TASK REQUIREMENTS ▸
1. Which cruiseships does the shipping article say Marios Iliopoulos bought from Carnival Corp? List each by its original name.
2. From the shipping article, return everything from "The 77,500-gt Oceana" down to "nearby in Cyprus.".
3. According to the shipping article, why is opportunism especially the name of the game in shipping this year?

TEXT BLOCK ▸
————

People usually bristle at being called opportunists. In shipping, however, it is the name of the game — especially this year, when markets are clear as mud amid the ongoing coronavirus pandemic.

Hardly a conference call or webinar goes by without a shipowner, maritime executive or analyst extolling the virtues of an opportunistic approach as the best tactic to cope with spreading Covid-19, wildly swinging freight rates and declining asset values.

“Chasing periodical opportunities and minimising risks [are] key aspects for a successful business model under the current market regime,” Thomas Chasapis, an analyst at Allied Shipping Research, wrote in a note late last month.

That is a playbook Greek shipowners practically invented — and they are at it again.

High-stakes move

The most eye-popping countercyclical move in the best Greek tradition recently came from Marios Iliopoulos, who is the owner of ferry company Seajets.

Shrugging off his own exposure to a revenue slump that Covid-19 has inflicted on passenger shipping, Iliopoulos bought four cruiseships from Carnival Corp, a company hit far worse by the crisis.

The 77,500-gt Oceana (renamed Queen of the Oceans, built 2000), 57,100-gt Veendam (renamed Aegean Majesty, built 1996) and 55,600-gt Maasdam (renamed Aegean Myth, built 1993) are currently all moored in Greece. The 55,900-gt Pacific Aria (built 1994) is nearby in Cyprus.

————

SOURCE MATERIAL ▸
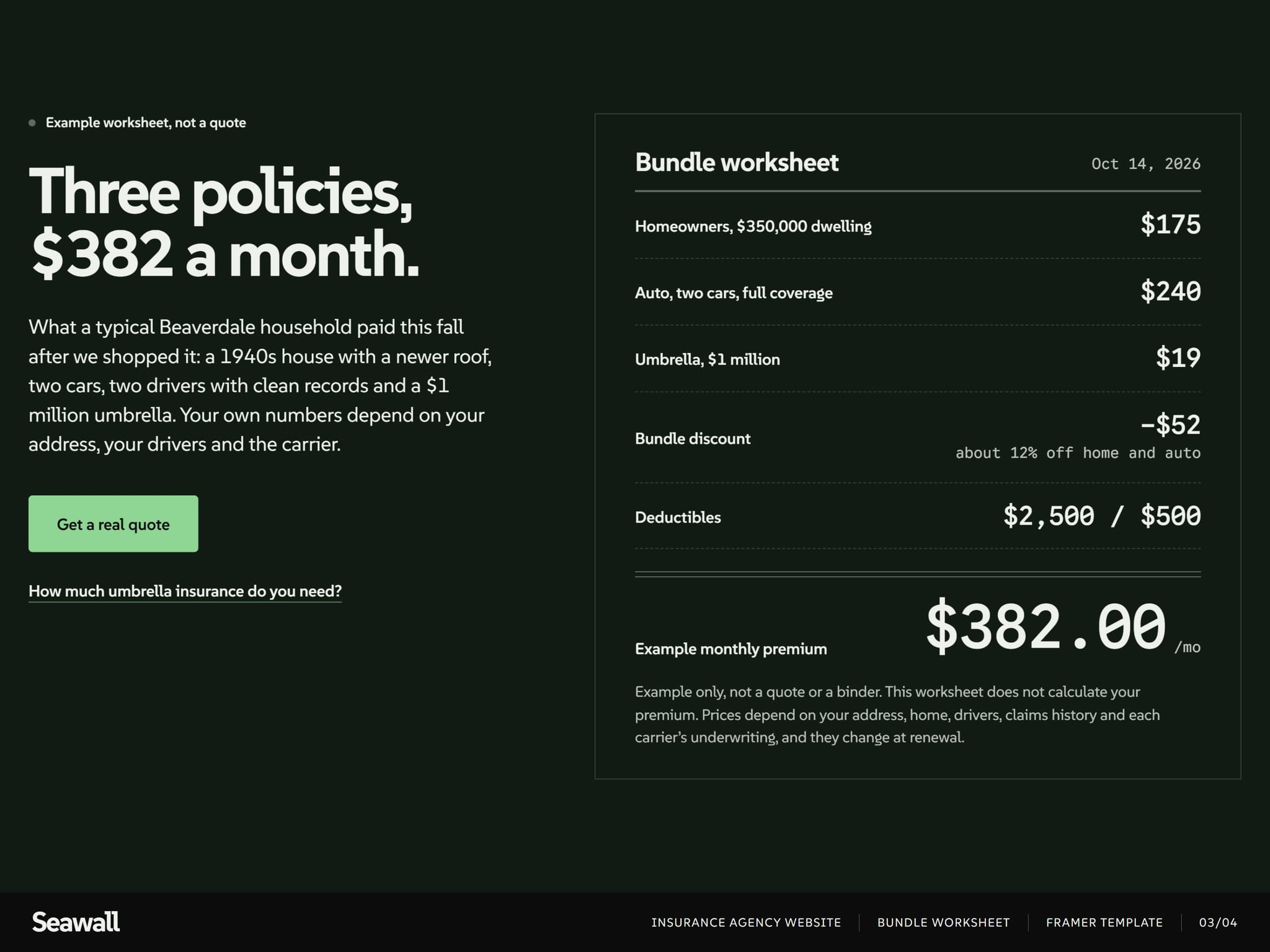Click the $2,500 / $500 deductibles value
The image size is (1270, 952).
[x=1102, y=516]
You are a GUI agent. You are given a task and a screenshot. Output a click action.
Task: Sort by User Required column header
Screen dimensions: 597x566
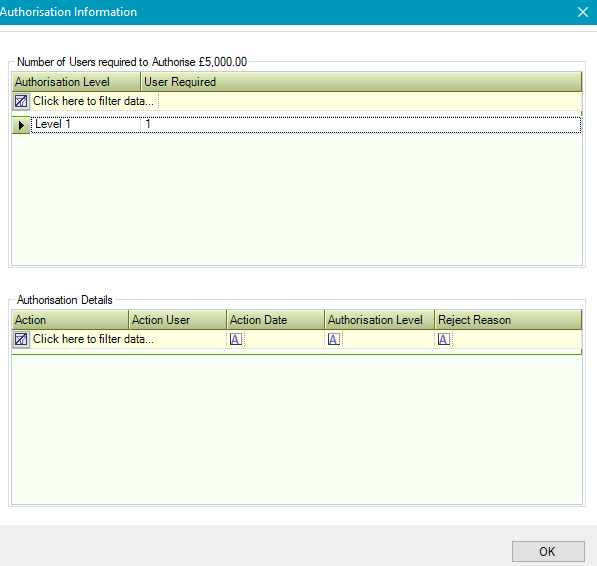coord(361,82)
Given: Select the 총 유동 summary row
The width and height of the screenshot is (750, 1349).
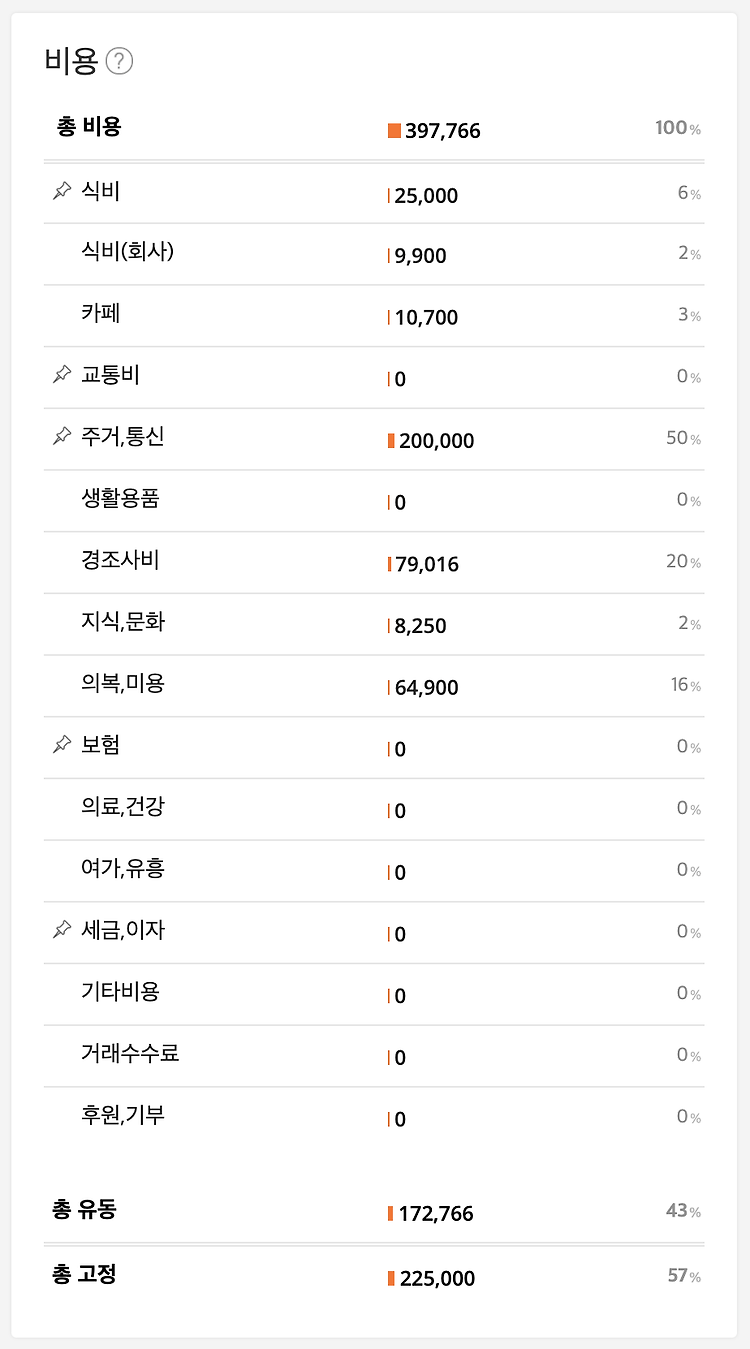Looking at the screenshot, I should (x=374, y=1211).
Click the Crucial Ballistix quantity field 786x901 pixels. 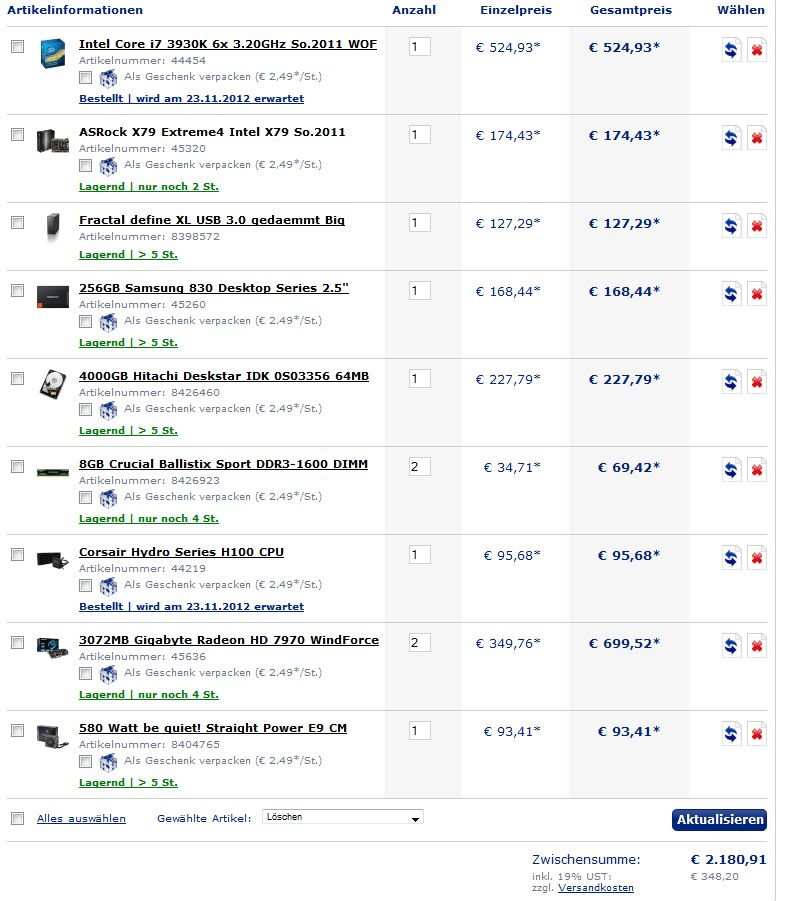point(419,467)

————

RESULTS OF THE TASKS ▸
1.
Oceana
Veendam
Maasdam
Pacific Aria

2.
The 77,500-gt Oceana (renamed Queen of the Oceans, built 2000), 57,100-gt Veendam (renamed Aegean Majesty, built 1996) and 55,600-gt Maasdam (renamed Aegean Myth, built 1993) are currently all moored in Greece. The 55,900-gt Pacific Aria (built 1994) is nearby in Cyprus.

3. This year markets are clear as mud amid the ongoing coronavirus pandemic.